• [TRECHO APRESENTADO]:

Há algumas semanas o Victor Hugo
recebeu o resultado das provas do 3º Bimestre. Sua nota de matemática foi 8,8,
uma nota excelente, principalmente se levarmos em consideração que mais da
metade de sua turma teve nota inferior a 2,0 e que o pouco que ele errou foi por
pura distração. Ele disse que foi bem porque o ajudei a estudar, ainda que eu
não tenha feito nada demais, mas apenas ensinei a matéria de modo a fazê-lo
entender o que havia por traz dos números e prestei atenção nas dificuldades
que ele apresentava ao resolver os exercícios.
A matemática é uma linguagem e, como tal, deve ser usada para expressar a realidade, para simplificar processos mentais que seriam impossíveis sem a ajuda de abstrações. |
Como mencionamos em outro post, foram
40 minutos nos quais expliquei a matéria de um bimestre. O professor demorou
dois meses para superar essa matéria por um motivo simples: passava a maior
parte do tempo tentando controlar uma turma de 40 pré-adolescentes, uma missão
impossível, ainda mais nestes tempos em que qualquer alteração de voz é
considerada agressão. Não havia nada de muito complexo para aprender, mas
apenas equações com duas variáveis. O problema é que ele, assim como seus
colegas de sala, não sabia nem mesmo o que eram números, muito menos variáveis.
Ele tinha decorado algumas regras sem entender o que significavam. Percebi essa
deficiência quando notei que ele não entendia por que ao passar um número para
o outro lado da equação devemos inverter o sinal, mas quando se passa o
denominador de uma fração para o outro lado da equação como multiplicação, o
sinal permanece o mesmo. Da mesma forma, era claro que ele tinha decorado como
fazer o Mínimo Múltiplo Comum, mas não fazia ideia do que aquele macete
significava. Logo que percebi essa deficiência, tentei mostrar a ele que os
números não são símbolos vazios, mas são abstrações que só fazem sentido porque
podem representar algo real. Por exemplo, se digo que “x + 2 = 5”, ele deve
entender que esses números e letras devem representar algo real, qualquer coisa
que seja contável. Como ele gosta muito de agricultura, sugeri que pensasse os
números como litros de fertilizante. Logo que dei o exemplo, ele disparou a calcular quantos reais se gasta com fertilizantes em uma plantação de soja de
tantos hectares se forem necessários uma certa quantidade de litros por
hectare. Vejam como é importante a escolha de um bom exemplo! Rapidamente ele entendeu
que a variável “x” não era nada mais que um número desconhecido de litros de
fertilizante. Mas, se sabemos que ao adicionar 2 litros a esse número, ele dá
um total de 5 litros, então “x” só pode ser 3 litros. Assim ele pôde entender o
motivo real da necessidade de se inverter o sinal do número ao passá-lo para o
outro lado da equação. A partir de então, aumentei mais uma variável, inseri
frações e sistemas, sempre partindo de um exemplo prático.

• [DADOS DO CONJUNTO]:
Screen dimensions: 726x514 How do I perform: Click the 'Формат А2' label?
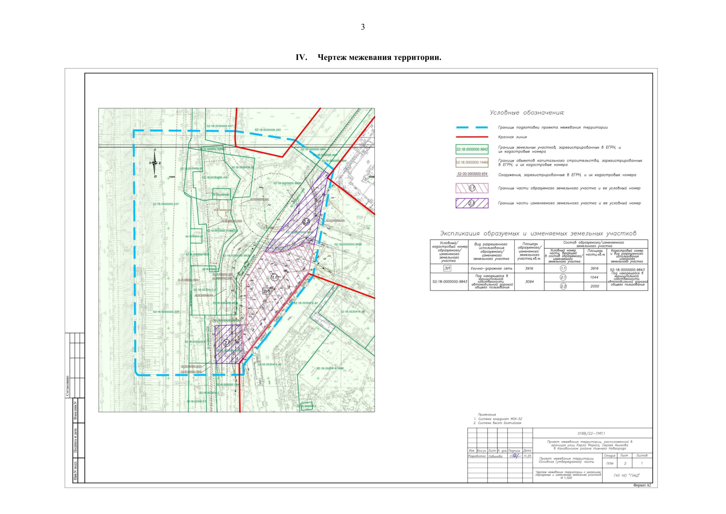[642, 485]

• [LISTA DE EXERCÍCIOS]:
a – Substitua "professor" por "docente" ao reproduzir o relato sobre o ensino de matemática entre "A matemática é" e "muito menos variáveis.", inclusive.
b – Segundo o relato sobre o ensino de matemática, que nota Victor Hugo tirou em matemática nas provas do 3º Bimestre?
c – Dê seguimento ao relato sobre o ensino de matemática a partir da última frase apresentada.
O material não tem nenhum papel nesta atividade.

• [RESPOSTAS POR TAREFA]:
a –
A matemática é uma linguagem e, como tal, deve ser usada para expressar a realidade, para simplificar processos mentais que seriam impossíveis sem a ajuda de abstrações. |
Como mencionamos em outro post, foram
40 minutos nos quais expliquei a matéria de um bimestre. O docente demorou
dois meses para superar essa matéria por um motivo simples: passava a maior
parte do tempo tentando controlar uma turma de 40 pré-adolescentes, uma missão
impossível, ainda mais nestes tempos em que qualquer alteração de voz é
considerada agressão. Não havia nada de muito complexo para aprender, mas
apenas equações com duas variáveis. O problema é que ele, assim como seus
colegas de sala, não sabia nem mesmo o que eram números, muito menos variáveis.

b – Ele tirou 8,8.

c –
O esforço e a paciência necessários ao estudo da matemática também preparam as crianças para os momentos da vida em que seus objetivos dependerão de muito suor e lágrimas. |
Logo depois de ensinar, deixei-o
resolvendo alguns exercícios. Quando voltei, verifiquei aqueles que ele tinha
errado e percebi imediatamente o que ele ainda não estava entendendo. Não só
pude eximir suas dúvidas específicas de matemática, como pude conhecê-lo melhor:
vi que não havia nele a menor disposição para tentar solucionar um problema que
ele tinha dúvidas se conseguiria resolver com êxito. Ele nem tentava solucionar
certos problemas e nem mesmo reconhecia que não sabia fazê-lo, mas justificava-se
dizendo que não tinha aprendido. Isso não é uma deficiência de matemática,
tampouco de aprendizado geral, mas uma deformidade de virtudes: impaciência
somada à covardia e ao orgulho, ou seja, não consegue passar alguns minutos
raciocinando, tem medo de errar e não aceita que não sabe. Depois de receber
essa iluminação por meio de simples exercícios de matemática, passamos a reparar
mais em suas atitudes e confirmamos a necessidade de trabalhar tais virtudes
nele. Obviamente conversamos com ele e
explicamos a importância dessas virtudes para a vida de um homem.
Esse é somente um exemplo de como o
ensino individualizado é muito mais eficiente. Imaginem se um professor
conseguiria detectar e sanar as dificuldades de cada um dos 40 alunos da turma,
quando ele nem mesmo é capaz de mantê-los em silêncio por 5 minutos? Muito mais
importante do que a eficiência instrutiva, estudar com os filhos permite aos
pais educá-los para as virtudes, pois também ali identificamos suas dificuldades morais e seus pecados
(sim, crianças e adolescentes pecam), o que nos permite ajudá-los. Notem que um despretensioso estudo de
matemática nos fez capaz de enxergar virtudes (paciência, coragem e
humildade) que precisavam ser melhor trabalhadas no Victor Hugo. As horas que nossos filhos passam com os
professores que nem sabemos quem são, que vida levam ou qual conduta moral
defendem e praticam são momentos que poderíamos aproveitar para conhecer e amar
mais nossos filhos.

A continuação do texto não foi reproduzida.